“I’M THINKING OF TAKING AN APARTMENT
HERE MYSELF, ON THE SECOND FLOOR.”
The camera panned to me, gnashing my teeth. The antics of the animated plank continued. I stepped on the loose end of the thing and fell down the elevator shaft, and Muldoon, who had been standing on the other end of it, soared up and landed on the roof above, which consisted only of a gridwork of unfinished boards. Crossing his ankles, he made a vaudeville performer’s bow, to the applause of Moira.

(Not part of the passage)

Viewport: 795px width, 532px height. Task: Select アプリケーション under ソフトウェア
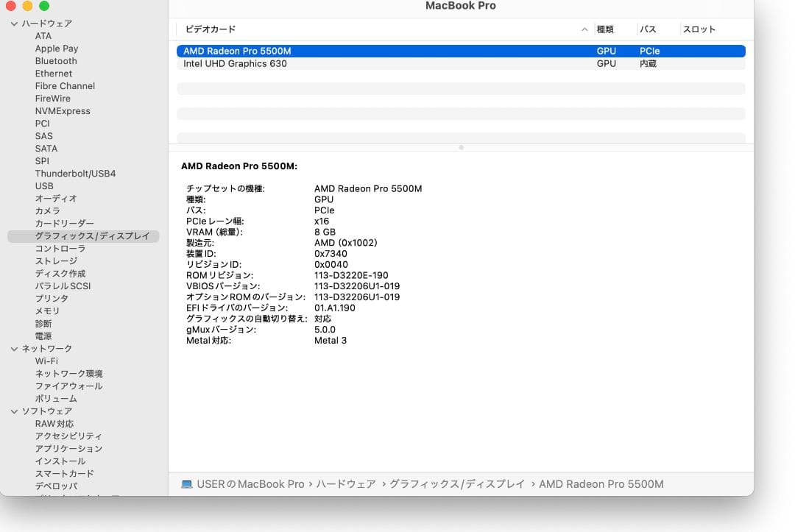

Trying again, I stepped into the elevator and went up, striking my head as usual on the plank when I got to the top. The plank sailed up and landed on a roof beam near where Muldoon was standing. He stepped onto it. The laws of physics operated in his favor as they always did, this time with magical ingenuity. Since he had stepped onto the short end, which was counterbalanced by the weight of the long end dangling over empty space, he was lowered swiftly and yet gently to the floor below. The long end of the plank, of course, whipped around with violence and banged me on the head for what I hoped was the last time.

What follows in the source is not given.